** Opening DATA SHOWN block **
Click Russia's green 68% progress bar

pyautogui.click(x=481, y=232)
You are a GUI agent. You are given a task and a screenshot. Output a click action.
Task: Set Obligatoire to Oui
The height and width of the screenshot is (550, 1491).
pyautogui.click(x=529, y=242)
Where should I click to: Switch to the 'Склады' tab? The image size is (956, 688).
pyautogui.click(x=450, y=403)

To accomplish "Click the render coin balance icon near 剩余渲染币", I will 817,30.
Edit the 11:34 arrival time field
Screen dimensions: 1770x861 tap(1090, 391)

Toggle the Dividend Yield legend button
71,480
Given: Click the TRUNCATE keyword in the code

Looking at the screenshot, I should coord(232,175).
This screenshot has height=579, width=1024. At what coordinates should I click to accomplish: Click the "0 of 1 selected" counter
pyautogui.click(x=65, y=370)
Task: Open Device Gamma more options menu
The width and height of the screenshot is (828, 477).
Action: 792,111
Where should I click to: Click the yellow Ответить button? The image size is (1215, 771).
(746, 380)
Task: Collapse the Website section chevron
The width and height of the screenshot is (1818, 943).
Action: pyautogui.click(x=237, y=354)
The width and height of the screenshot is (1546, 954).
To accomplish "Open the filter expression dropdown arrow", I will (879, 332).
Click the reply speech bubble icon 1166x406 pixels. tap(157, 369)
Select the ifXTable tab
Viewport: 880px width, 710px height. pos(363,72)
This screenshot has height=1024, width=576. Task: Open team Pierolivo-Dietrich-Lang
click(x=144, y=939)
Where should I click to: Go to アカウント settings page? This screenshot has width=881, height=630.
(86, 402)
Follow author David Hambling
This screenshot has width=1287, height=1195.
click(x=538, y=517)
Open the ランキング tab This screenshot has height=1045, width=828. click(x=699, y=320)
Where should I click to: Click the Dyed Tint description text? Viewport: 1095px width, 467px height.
** Closing DATA SHOWN block **
The task here is to output the line with "Where should I click to: Go" and all lines after it to the end of the records above, exactly and only those.

Where should I click to: Go to アカウント settings page? This screenshot has width=881, height=630.
(86, 402)
Follow author David Hambling
This screenshot has width=1287, height=1195.
click(x=538, y=517)
Open the ランキング tab This screenshot has height=1045, width=828. click(x=699, y=320)
Where should I click to: Click the Dyed Tint description text? Viewport: 1095px width, 467px height.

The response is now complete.